You should absolutely charge extra for hand-cutting if that labor isn't already built into your price, as it can take substantially more time and time is money! Aymee VanDyke has an excellent series on this site about cookie costing/pricing, which is a good place to get grounded in basic pricing concepts. You can find it here: http://cookieconnection.juliau...rom-dough-to-dollars
But in a nutshell, here's how you figure this out: time how much longer it takes to cut each shape vs. a regular cookie and come up with a total (extra) time per # cookies. Apply your labor rate and a markup to that cost to cover overhead and make a profit; then divide by the number of cookies for a per unit price.
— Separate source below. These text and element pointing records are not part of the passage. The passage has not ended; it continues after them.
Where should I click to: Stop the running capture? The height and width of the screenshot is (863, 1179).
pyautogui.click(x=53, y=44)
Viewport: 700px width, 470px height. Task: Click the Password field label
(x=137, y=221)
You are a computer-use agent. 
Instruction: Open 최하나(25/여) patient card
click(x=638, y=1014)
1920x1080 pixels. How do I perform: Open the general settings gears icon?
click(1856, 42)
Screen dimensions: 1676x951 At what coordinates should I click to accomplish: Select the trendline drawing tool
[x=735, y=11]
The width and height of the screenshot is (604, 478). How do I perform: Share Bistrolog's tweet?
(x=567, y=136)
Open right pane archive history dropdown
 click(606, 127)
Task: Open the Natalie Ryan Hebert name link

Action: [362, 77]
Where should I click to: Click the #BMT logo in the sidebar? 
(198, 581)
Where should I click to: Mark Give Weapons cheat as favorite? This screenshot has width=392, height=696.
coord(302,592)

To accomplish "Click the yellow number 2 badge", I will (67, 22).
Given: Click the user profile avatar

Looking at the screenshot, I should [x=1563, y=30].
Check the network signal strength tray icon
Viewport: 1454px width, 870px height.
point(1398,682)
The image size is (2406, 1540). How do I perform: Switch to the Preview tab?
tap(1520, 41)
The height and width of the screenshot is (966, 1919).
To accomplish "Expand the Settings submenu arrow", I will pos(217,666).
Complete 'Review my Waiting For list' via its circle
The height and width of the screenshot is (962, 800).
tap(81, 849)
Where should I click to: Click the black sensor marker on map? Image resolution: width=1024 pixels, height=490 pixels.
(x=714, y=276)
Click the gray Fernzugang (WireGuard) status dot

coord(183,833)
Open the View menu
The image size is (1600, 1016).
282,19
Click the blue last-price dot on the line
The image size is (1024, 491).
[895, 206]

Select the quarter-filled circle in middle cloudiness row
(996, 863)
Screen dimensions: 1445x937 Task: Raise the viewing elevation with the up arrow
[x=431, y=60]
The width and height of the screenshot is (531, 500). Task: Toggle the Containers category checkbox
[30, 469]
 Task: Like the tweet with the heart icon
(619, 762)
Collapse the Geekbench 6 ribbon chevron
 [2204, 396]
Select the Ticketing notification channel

So, for example, if it takes you 2 more minutes per cookie to hand-cut, and you have 60 to make, then that's another 2 hours of time. If your standard labor rate (what you pay yourself or others is $10/hr), then the bare minimum you would charge (with no markup for profit or to cover overhead) would be $20/60 cookies or $.33/cookie. But depending on your mark-up and overhead, you may want to charge even more - up to $.50/cookie or more would be reasonable depending on the complexity of the shape.
I think it only serves you to be candid about the costs associated with the extra time, or you will eventually burn yourself out working for nothing. This info also forces the decision about cookie shape into the hands of the consumer. I betcha they opt for a simple cookie shape once they know the time and cost involved. But maybe not - and then everyone's happy!